DolphinDB Log Analysis Tool
Log investigations often involve inefficient, repetitive tasks. Users must manually locate log files, identify relevant time ranges, and cross-reference logs across multiple nodes. This process is time-consuming, error-prone, and may result in missing critical information, delaying issue resolution.
To address these challenges, DolphinDB has developed a module —
DDBLogAnalyser
. It supports batch processing of logs, precise time
range filtering, customizable reports, and real-time log monitoring. Users can configure
whitelists and blacklists to filter logs, focus on key information, and enable email
alerts with customizable content. Additionally, the tool allows for customized log
parsing, offering a comprehensive and efficient solution for log analysis. This tutorial
provides a detailed introduction to the tool's configuration, interfaces, and use
cases.
1. Configuration Requirements
DolphinDB Linux version 2.00.10 or higher. Tested versions include 2.00.10, 2.00.11, 2.00.12, 2.00.13, 2.00.14, 3.00.0, and 3.00.1.
On data or compute node:
- Configure persistenceDir to set the persistence directory for shared stream tables.
- Install the httpClient plugin for sending HTTP requests or emails. Required version: 3.00.1.5, 2.00.13.5, 3.00.0.9, 2.00.12.12, 2.00.11.13, 2.00.10.16, or higher.
2. Quick Start
Place the appendix DDBLogAnalyser file in the server/modules directory, and execute the following scripts on data or compute node.
2.1 Batch Analyzing Logs
The following demo implements batch reading of logs from the directory /dolphindb/server/log and loads them into the table originLogLines. The log time range is from 1 hour ago to the current timestamp.

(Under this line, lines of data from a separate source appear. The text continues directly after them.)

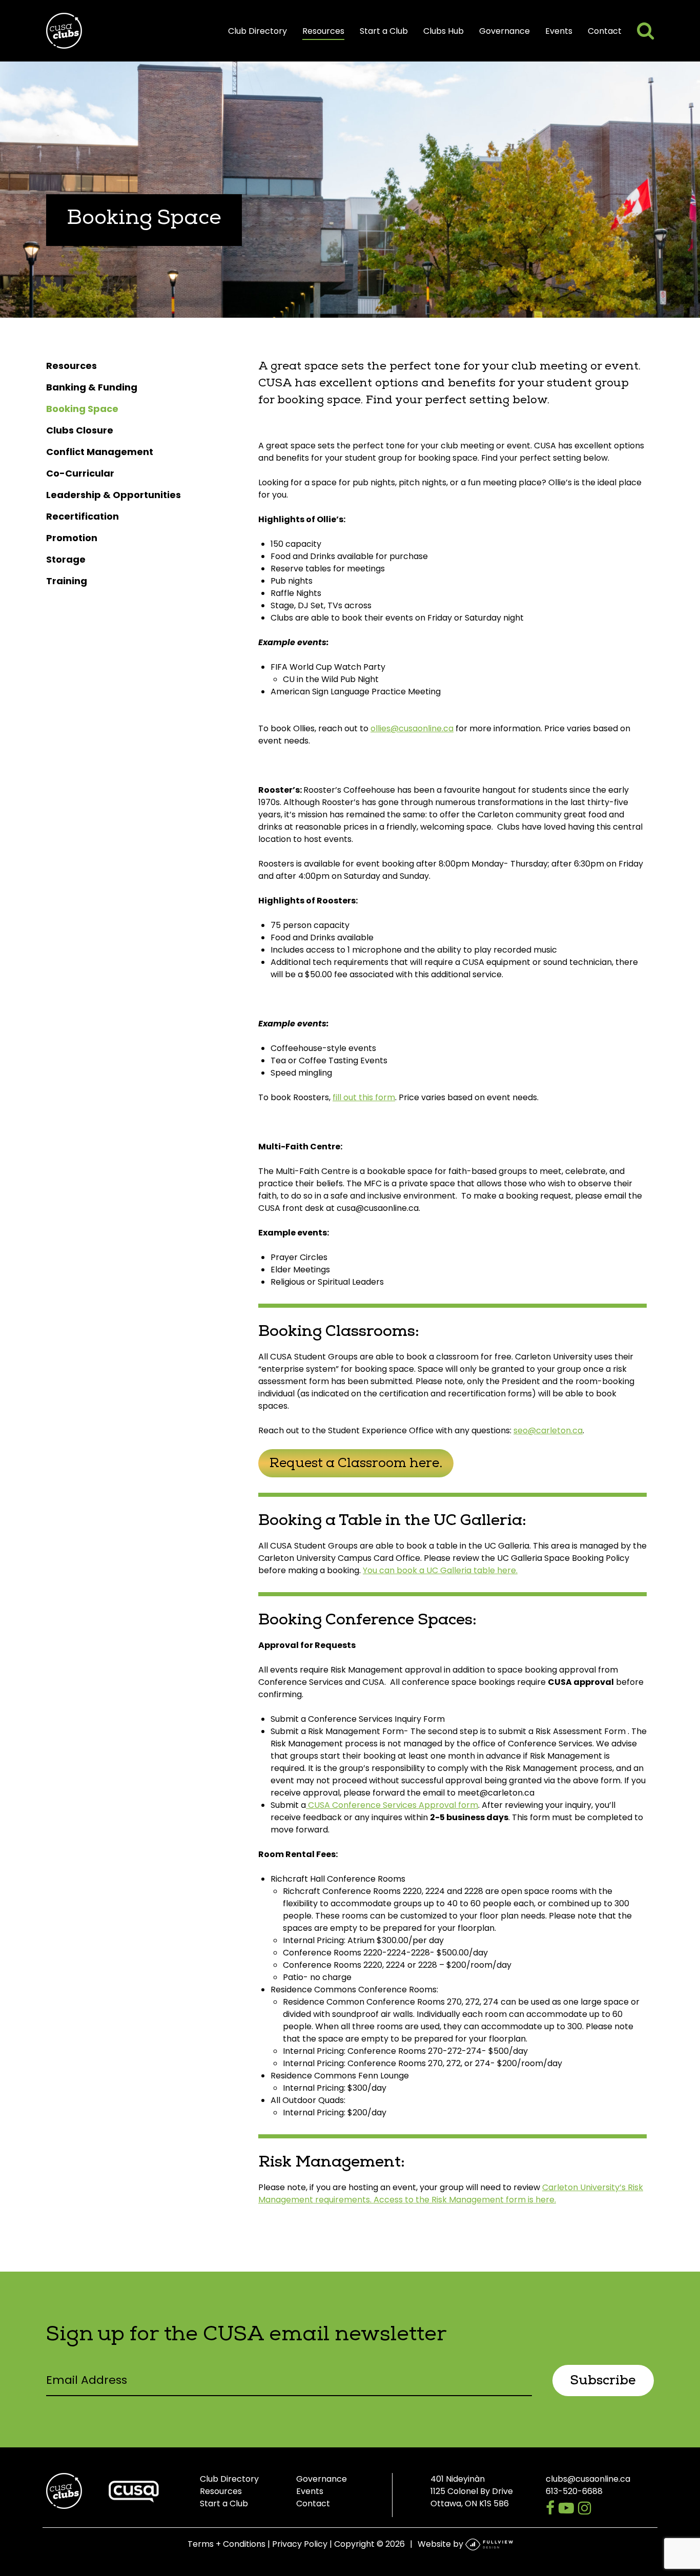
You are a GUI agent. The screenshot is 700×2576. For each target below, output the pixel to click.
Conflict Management (99, 451)
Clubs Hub (443, 31)
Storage (66, 559)
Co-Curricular (80, 473)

Subscribe to and parse the logs, and the results are output into the table logAnalysisResult:
clearCachedModules()
go
use DDBLogAnalyser::config
use DDBLogAnalyser::logReader
use DDBLogAnalyser::logParser::logParser
use DDBLogAnalyser::reportGenerator::reportGenerator
go
clearEnv()
go
batchModeVersion = version() // Same DolphinDB version as the logs in logDir
config = getExampleConfig(batchModeVersion)
config["logDir"] = "/dolphindb/server/log"
config["startTime"] = temporalAdd(now(), -1H) // Log starttime (current timestamp - 1H)
config["endTime"] = now() // Log endtime (current timestamp)
initConfig(config)
go
readLog()
parseLog()
generateReport()

After parsing, multiple report tables are generated, including errors, warnings, longestTransactionsReport, transactionAuditReport, etc.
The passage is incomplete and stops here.